The difference of geisha kimono
Geisha compared to Maiko are less flamboyant. The geiis usually of a subtle single colour with a design sweeping up from the hem, based on scenes of nature or traditional Japanese themes, in accordance with the seasons. Similarly the obi of the Geisha is more subtle and often a single colour brocade with minimalist obi belts and brooches. Day to day the hairstyle of the Geisha is a relatively simple bun, however intricate wigs are worn for formal occasions and dance recitals. Similarly for Maiko, the most formal attire of the Geisha is full white makeup with a “5 crest” (kuro tomesode) kimono, which is a black geisha kimono with crests (kamon of the owners family or Okiya) on the front and back of each sleeve and one in the centre of the back below the collar. Geisha wear white collars on their under geisha kimono which is a sign of maturity. Rather than the tall Okobo of the Maiko, Geisha wear flat lacquered Zohri, with or without Tabi (buttoned socks). The wearing of Zohri and Okobo without Tabi was a fashion started in the hey day of the Geisha world and is considered a very “iki” fashion.

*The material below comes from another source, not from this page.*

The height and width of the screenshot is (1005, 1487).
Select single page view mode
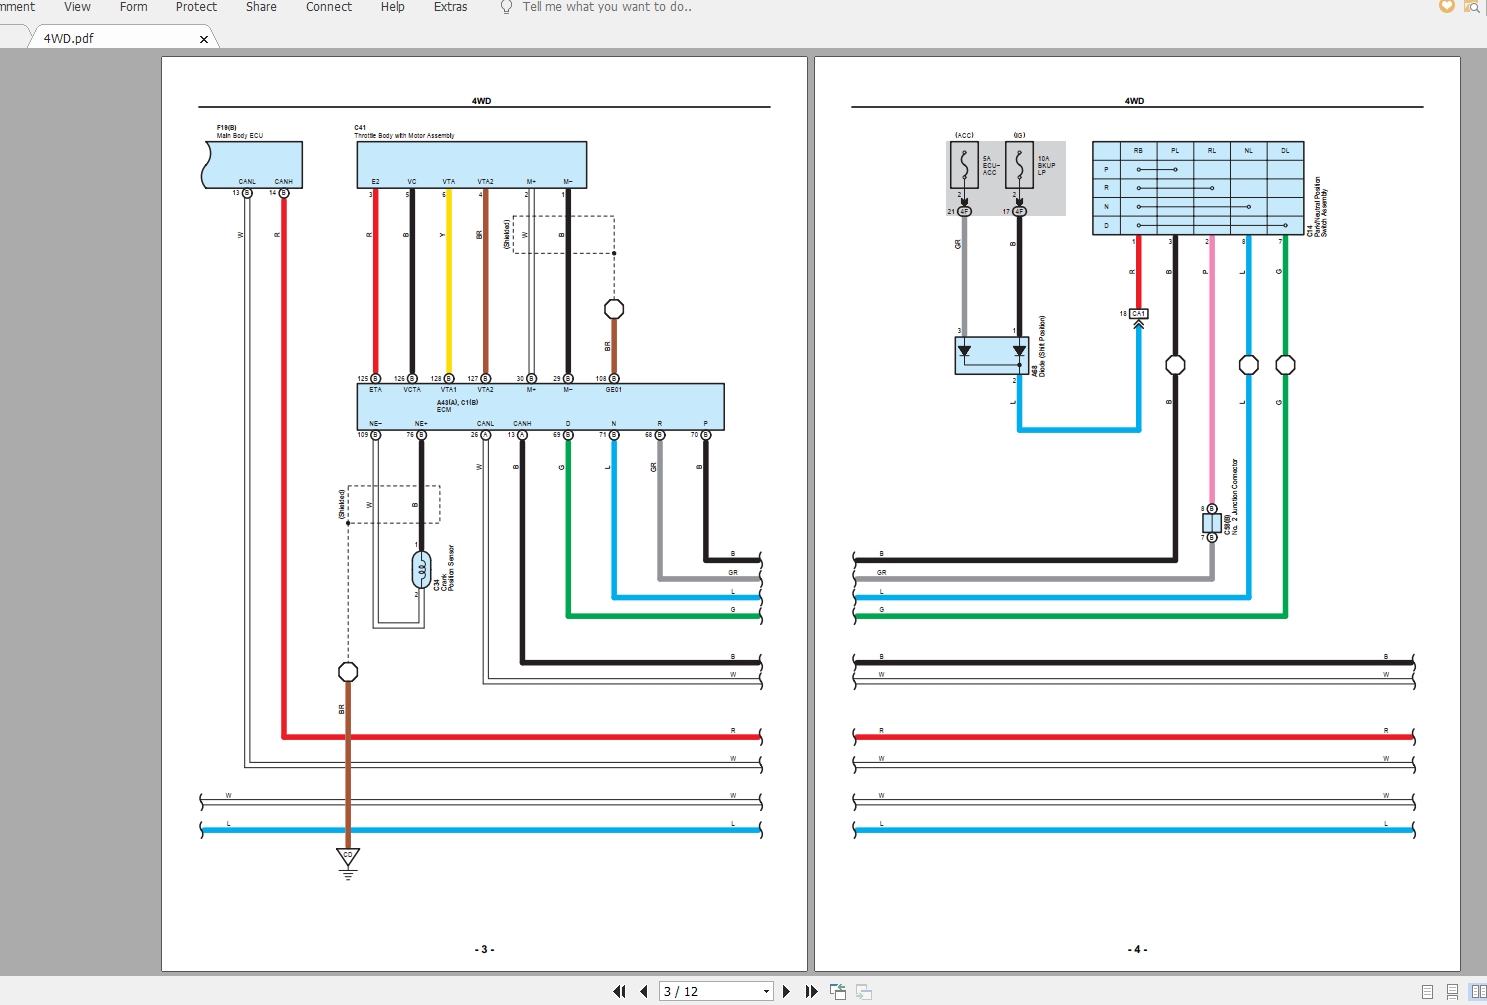(1429, 992)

Geisha kimono, symbol of Japan
The women behind the kimono is what makes a geisha kimono special. The dance training and other movement training geisha undergo allows her to wear the kimono elegantly and professionally. The geisha’s kimono is no different from a business suit. It is a visual signal of her professionalism. Geisha are living embodiments of the Japanese arts. They help keep traditional dance, tea, music, and dress alive in our modern world. As time moves forward, Japan need to keep touch with the roots of their respective cultures and geisha is one of that.